“Spero che Roma–Napoli sia prima di tutto la partita della pace, la riapertura del settore ospiti è un buon segnale, mi auguro che tutti gli appelli fatti vengano presi in considerazione, credo nell’intelligenza della gente.”
Sulla sfida: “Quella di domani sarà una partita chiave per entrambe le squadre, chi perde delle due, potrebbe non aver più tempo per recuperare. Benitez dopo alcune sconfitte ha sempre ribadito che questa squadra deve lavorare, questo è un concetto che non vale per questa partita, sia Roma che Napoli sono arrivate al bivio, all’Olimpico si giocheranno un pezzo importante della propria stagione. Le squadre arrivano a questa gara con condizioni diverse, gli azzurri hanno tante possibilità soprattutto nel reparto offensivo, manca però di equilibrio, ricordiamo che il Napoli dopo la sosta ha sempre un po faticato anche se questo aspetto sarà annullato perchè lo stesso discorso vale per la Roma. Sono curioso di vedere la prestazione di Higuain, lo vedo mi sembra molto voglioso.”
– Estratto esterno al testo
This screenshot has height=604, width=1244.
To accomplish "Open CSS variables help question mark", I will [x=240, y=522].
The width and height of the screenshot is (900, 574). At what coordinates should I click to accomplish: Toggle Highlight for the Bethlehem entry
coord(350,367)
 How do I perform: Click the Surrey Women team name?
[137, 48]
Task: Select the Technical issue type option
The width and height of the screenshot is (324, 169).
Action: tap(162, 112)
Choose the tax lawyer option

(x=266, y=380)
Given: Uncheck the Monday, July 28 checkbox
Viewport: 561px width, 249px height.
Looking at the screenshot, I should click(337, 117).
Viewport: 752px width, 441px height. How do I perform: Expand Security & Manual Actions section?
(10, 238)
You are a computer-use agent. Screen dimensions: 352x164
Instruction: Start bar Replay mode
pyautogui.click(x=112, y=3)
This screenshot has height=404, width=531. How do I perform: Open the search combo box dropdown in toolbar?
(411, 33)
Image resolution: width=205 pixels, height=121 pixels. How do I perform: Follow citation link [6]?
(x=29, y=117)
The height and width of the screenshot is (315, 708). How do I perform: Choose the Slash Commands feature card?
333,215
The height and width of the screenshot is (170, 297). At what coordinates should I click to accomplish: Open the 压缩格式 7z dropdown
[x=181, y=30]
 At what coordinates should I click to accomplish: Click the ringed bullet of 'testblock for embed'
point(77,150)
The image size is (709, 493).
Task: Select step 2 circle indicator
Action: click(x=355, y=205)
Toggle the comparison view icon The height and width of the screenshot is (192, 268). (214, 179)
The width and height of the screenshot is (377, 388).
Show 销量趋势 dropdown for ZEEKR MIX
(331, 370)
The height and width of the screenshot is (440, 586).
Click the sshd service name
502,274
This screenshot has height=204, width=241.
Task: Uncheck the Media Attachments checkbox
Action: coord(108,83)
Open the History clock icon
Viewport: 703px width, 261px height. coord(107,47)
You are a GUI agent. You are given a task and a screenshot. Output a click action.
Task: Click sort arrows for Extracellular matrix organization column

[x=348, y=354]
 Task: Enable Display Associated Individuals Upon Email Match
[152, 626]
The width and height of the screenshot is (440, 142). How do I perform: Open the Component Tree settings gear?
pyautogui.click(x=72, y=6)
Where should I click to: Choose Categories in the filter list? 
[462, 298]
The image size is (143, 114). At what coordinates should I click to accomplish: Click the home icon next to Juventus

Sulla sfida Garcia–Benitez: “Hanno bisogno entrambi di fare risultato, Benitez ha la possibilità di puntare tutto sull’Europa League qualora non riuscisse a vincere domani. Su Garcia dico che non può essere giudicato solo in base ai risultati degli ultimi due mesi. Entrambi non sono più sul piedistallo, ma possono guadagnare credito sui tifosi e sulle rispettive società in questo finale di stagione”
Sulla formazione del Napoli: “Higuain in attacco non si discute, lo stesso discorso vale per Gabbiadini. Sugli esterni vedrei bene Mertens e Callejon, il Napoli non può fare troppi calcoli, deve giocare solo per vincere. Fossi io il tecnico punterei non tanto sulla difesa, ma cercherei di realizzare il maggior numero di goal possibili. A partita in corso poi potrebbero esserci gli ingressi di Hamsik e Insigne”.